I’m wondering if it’s time to look for a job. When I told a school mum, she looked aghast – a bit like Munch’s The Scream – and wanted to know why. I said I was worried about becoming obsolete, that I’d wake up one day and realise my only career prospect was as a check-out chick. I know, I know, I’m being ridiculous … No-one would hire me as a check-out chick. Not with my barcode scanner phobia. Even when there’s a queue of 20 at the check-out and zero at the scan-’em-yourself aisle, I always choose the check-out. (Well, the blathery check-out bloke with the grey ponytail gives me pause, but I think he’s on holidays at the moment.) If staff suggest using the scan-’em-yourself aisle – and making themselves redundant – I shake my head frantically, like they’ve suggested I strip naked. Long, long ago, I spent a summer holiday working as a check-out chick. I was 16 or 17. I would’ve overcome my barcode phobia back then, when my brain was fully functional, except there were no barcodes (or mobile phones or laptops or DVD players or Facebook or cable … geezy louisy, how did we survive?). There were just big cash registers with buttons to push, and price stickers. Actually, not always price stickers. I think I was supposed to memorise the prices of all 600 items in the store. But my memory wasn’t that good, even when I did have a fully functional brain.

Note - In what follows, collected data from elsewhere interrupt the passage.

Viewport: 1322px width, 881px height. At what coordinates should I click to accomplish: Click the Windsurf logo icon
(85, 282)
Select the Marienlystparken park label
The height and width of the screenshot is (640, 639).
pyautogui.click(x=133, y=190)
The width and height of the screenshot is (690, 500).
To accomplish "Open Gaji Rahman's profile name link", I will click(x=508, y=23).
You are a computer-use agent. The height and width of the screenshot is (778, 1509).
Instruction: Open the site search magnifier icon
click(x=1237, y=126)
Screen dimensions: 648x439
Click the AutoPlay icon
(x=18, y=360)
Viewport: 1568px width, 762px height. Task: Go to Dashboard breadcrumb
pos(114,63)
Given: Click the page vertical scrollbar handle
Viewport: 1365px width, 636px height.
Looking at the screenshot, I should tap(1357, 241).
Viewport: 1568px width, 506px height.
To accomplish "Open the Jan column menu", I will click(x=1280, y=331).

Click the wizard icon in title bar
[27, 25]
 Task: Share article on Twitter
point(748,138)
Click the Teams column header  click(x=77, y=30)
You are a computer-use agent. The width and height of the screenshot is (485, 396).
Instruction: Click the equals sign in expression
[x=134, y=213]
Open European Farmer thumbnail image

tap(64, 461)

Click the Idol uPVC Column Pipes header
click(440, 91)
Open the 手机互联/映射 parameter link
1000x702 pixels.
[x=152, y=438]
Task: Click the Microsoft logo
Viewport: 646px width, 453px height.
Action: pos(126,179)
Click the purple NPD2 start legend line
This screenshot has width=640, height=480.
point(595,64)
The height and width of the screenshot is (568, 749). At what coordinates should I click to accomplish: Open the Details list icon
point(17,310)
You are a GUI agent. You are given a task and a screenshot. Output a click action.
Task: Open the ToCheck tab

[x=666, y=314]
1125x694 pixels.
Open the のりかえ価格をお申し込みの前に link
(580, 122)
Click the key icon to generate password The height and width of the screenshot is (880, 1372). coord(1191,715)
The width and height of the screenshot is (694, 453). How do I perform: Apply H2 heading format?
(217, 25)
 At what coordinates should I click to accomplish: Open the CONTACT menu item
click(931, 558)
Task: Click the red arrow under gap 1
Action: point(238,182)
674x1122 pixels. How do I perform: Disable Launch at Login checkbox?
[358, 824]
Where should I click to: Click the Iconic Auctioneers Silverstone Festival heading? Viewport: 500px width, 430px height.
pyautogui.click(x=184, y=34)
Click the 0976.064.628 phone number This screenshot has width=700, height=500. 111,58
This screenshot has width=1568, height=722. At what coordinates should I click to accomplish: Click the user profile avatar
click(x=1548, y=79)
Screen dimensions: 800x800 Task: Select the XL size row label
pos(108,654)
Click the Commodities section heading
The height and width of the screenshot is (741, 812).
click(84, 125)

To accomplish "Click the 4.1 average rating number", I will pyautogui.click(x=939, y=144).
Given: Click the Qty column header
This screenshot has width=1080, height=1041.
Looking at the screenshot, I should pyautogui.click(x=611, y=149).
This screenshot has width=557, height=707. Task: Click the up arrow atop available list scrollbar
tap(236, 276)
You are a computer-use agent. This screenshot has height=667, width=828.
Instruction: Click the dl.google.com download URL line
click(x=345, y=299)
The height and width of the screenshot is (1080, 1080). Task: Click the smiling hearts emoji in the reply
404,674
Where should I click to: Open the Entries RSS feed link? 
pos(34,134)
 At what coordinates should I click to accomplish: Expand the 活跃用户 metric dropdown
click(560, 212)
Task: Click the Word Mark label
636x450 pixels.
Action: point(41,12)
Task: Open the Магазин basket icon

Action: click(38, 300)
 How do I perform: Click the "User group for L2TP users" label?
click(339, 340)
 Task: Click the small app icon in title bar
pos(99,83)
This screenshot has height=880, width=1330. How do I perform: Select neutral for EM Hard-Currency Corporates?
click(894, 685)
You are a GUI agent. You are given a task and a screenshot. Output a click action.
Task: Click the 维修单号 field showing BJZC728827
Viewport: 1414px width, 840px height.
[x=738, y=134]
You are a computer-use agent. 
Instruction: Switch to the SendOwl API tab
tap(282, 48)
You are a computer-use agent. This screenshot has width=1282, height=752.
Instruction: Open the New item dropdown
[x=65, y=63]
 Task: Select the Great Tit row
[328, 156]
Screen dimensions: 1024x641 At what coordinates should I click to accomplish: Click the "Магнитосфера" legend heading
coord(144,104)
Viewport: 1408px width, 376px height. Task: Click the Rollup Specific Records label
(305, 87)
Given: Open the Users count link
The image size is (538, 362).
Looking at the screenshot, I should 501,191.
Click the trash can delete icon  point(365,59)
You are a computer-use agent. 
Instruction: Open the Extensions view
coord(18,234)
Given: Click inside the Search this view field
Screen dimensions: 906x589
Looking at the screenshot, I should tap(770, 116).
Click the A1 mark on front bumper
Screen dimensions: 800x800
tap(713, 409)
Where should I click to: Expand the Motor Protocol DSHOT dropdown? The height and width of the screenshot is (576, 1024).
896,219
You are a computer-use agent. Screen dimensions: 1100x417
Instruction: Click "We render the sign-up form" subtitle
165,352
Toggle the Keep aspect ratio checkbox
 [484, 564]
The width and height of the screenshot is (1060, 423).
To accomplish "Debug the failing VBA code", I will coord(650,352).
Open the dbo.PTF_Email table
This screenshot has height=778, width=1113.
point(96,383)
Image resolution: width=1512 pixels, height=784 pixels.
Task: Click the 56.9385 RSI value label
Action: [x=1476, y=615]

If the manager wasn’t around for price checks, I’d just guess how much the frozen peas were. Fortunately it was a corner store in a seaside village filled with tourists who expected to be gouged for their frozen peas, so I never got pulled up on it. But the manager didn’t request my services again next summer. So maybe somebody did complain. Bastards.

LAST NIGHT’S DINNER: I marinated chicken kebabs in lemon, olive oil and garlic for the Sprogs (loved ’em), while Husband and I had green chicken curry (see below). I used a Marion’s Kitchen curry pack, yum!